German, Dutch and Italian reinforcements were sent in,
too, and, on Thursday,
the first of 300 U.N. international police were
deployed to Mitrovica.

    But the French remain in overall command and from
all appearances, German
KFOR Gen. Klaus Reinhardt continues to accept their
assessments of the
situation. More worrisome, Reinhardt and an increasing
number of frustrated
international officials are abandoning the U.N.'s
stated commitment to create
and protect a multi-ethnic society in Kosovo. Instead,
they favour something
closer to their French colleagues' view that mixing
the two populations is
impossible, and all that can be done is to keep the
two from killing each other.

    This passive style of peacekeeping has emboldened
Milosevic to press his
hand further in Mitrovica, by attempting to keep
control of Trepca and by
spurring the harassment and expulsions of ethnic 
Albanians  from the Serb side 
of town. They have responded aggressively with sniper
attacks, marauding
incursions into southern Serbia and, allegedly, the
fatal ambush of a
KFOR-escorted U.N. bus carrying Serbs too afraid to
travel on their own.

    The next night in Mitrovica, a riot left seven
ethnic  Albanians  dead and
34 wounded, among them five peacekeepers. Ten days
later, two more French
peacekeepers were wounded, as ethnic  Albanian  gunmen
reportedly fired on Serbs
who had set houses on fire. The French fired back,
killing an '' Albanian 
sniper'' whom human-rights monitors and journalists
insist was unarmed. The
French wounded four other alleged snipers and arrested
46 people, 45 of them
ethnic  Albanians. 

    If the initial attack on the U.N. bus was, in
fact, carried out by ethnic
 Albanian  extremists, that incident was not
unprovoked. The international
community's continued willingness to turn a blind eye
to the Serbs' oppression
of ethnic  Albanians  simply trying to live or work in
northern Mitrovica has
made the ethnic  Albanians  impatient not only with
their foreign protectors but
also with their moderate leaders.
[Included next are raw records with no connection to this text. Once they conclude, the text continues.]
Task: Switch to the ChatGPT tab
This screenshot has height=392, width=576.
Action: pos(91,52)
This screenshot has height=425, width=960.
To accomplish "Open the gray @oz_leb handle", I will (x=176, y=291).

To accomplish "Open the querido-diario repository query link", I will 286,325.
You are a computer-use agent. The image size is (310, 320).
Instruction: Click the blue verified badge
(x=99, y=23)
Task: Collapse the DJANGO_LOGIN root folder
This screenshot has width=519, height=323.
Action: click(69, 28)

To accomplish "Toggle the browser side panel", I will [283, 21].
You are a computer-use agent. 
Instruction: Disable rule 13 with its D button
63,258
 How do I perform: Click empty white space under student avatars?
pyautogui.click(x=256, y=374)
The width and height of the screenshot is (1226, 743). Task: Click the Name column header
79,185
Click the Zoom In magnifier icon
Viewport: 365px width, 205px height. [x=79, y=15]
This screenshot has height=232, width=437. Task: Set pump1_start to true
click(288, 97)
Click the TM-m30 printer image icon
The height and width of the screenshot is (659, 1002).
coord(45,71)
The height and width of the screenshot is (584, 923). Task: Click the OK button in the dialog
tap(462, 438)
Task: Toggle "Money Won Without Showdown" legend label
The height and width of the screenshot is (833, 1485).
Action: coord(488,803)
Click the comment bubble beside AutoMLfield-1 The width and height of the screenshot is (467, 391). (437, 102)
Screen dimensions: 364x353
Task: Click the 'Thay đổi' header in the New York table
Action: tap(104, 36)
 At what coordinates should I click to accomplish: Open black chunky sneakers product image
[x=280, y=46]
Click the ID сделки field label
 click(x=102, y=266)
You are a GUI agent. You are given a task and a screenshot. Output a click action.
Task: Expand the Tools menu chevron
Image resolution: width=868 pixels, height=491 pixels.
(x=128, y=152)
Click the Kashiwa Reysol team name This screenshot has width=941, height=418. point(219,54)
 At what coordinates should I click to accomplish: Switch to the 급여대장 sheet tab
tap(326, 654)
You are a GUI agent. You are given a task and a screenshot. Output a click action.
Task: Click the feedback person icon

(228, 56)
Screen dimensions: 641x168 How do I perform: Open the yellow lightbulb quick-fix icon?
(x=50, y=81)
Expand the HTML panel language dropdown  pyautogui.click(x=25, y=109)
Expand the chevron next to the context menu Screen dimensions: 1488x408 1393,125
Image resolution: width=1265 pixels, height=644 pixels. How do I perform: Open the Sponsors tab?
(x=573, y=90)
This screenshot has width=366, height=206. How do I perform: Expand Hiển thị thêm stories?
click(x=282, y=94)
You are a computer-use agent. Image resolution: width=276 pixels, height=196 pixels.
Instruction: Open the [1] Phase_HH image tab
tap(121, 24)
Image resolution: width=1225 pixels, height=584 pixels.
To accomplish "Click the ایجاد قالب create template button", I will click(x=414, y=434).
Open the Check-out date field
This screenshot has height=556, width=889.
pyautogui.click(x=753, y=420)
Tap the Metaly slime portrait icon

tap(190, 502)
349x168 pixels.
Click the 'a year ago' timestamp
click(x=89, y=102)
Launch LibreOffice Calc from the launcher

They are left with
no choice but to turn to
 Albanian  extremists for help. Former Kosovo
Liberation Army officers recently 
began informal recruiting in Pristina. On Wednesday,
Kosovar political leader
and former KLA commander Hashim Thaci warned the
international community that
Mitrovica's violence ''could spread to other parts of
Kosovo.''

    The standoff in Mitrovica must be brought to an
end, with the help of a
resolute and robust KFOR presence, international
mediation and, perhaps, as is
being contemplated at U.N. headquarters, a carefully
chosen international
administration for the city. All Serb police and
paramilitary units should be
arrested and tried, or thrown out of Kosovo, all
gun-wielding ethnic  Albanians 
and Kosovar Serbs disarmed and detained.

    Without such an immediate display of backbone on
the part of both those
international officials posted in Mitrovica and those
leading the Kosovo
mission, the international community will have failed
Milosevic's latest test of
its resolve and will bear at least partial
responsibility for his next Balkan
war.

    Susan Blaustein, a journalist and senior
consultant with the International
Crisis Group, recently spent time in Mitrovica.